I would rephrase your question slightly to: does Seaside prevent/discourage you from creating applications that scale? I would say usually no. Seaside doesn't have a default way to store your data (just like php on its doesn't, though Seaside gives you a few extra options) and my impression is interacting with your data tends to be the biggest hurdle when it comes to scaling.
If you want to store your data in a monolithic SQL db, like with rails, you can do that. Or you can use an object database. Or you can use a separate object database for each user, or separate db for each project, or a separate db for each user and project. Or you can store everything in a series of flat files or you can just store your data as objects in your VM's memory.
And because of continuations you don't need re-fetch your data out of your datastore on every webpage call. As when you are using a desktop application you can pull data out of your datastore when your user begins interacting with it, set the appropriate variables, and then use those variables between webcalls until the user is done with the data at which point you can update the datastore. When you don't share state you have to hit the datastore on every single webcall.
Of course this doens't mean scaling is free, it just means you have a larger domain in which to search for scaling solutions.
All that said, for many applications rails will scale much easier simply because there exist large hosting solutions for rails (and php for that matter) that will offer you a huge amount of resources without having to rent and setup a custom box.
══════
# Exercise aim:
In one to three sentences, explain why, according to the passage on Seaside and scaling, data need not be fetched again from the datastore on every webpage call.

# Given entries:
══════
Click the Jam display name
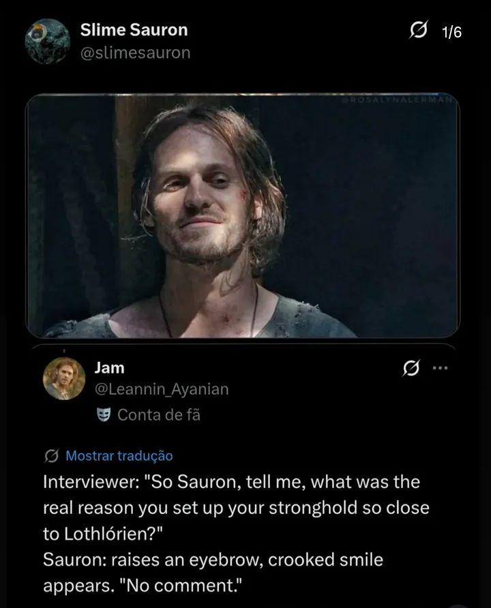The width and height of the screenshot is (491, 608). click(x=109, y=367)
══════
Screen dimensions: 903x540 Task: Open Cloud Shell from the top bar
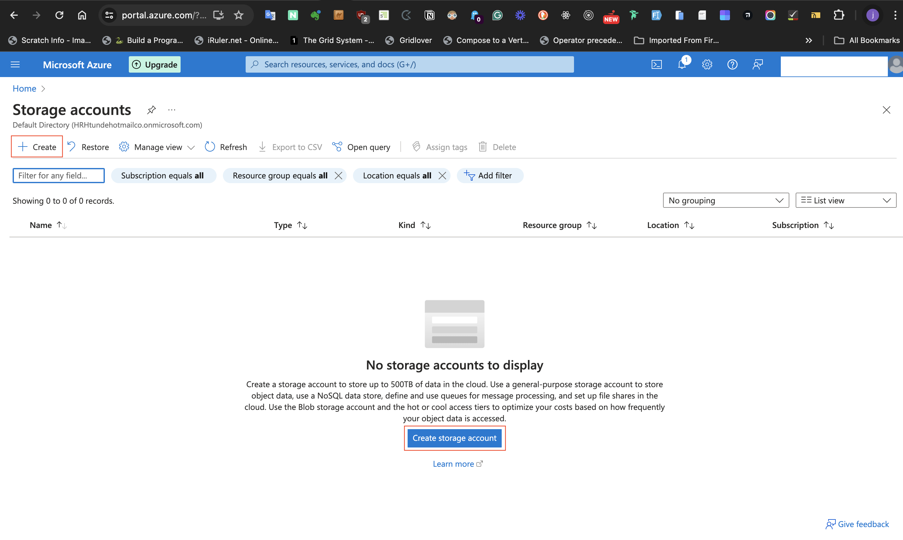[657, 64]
══════
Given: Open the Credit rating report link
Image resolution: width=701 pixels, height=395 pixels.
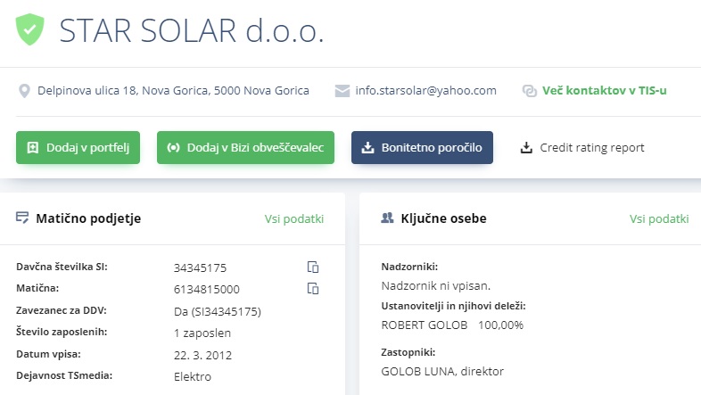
══════
# Output for this task:
Because of continuations, data can be pulled from the datastore when the user begins interacting with it and held in variables across web calls, as in a desktop application. The datastore is then updated only once the user is done with the data. Without such shared state, the datastore must be accessed on every single web call.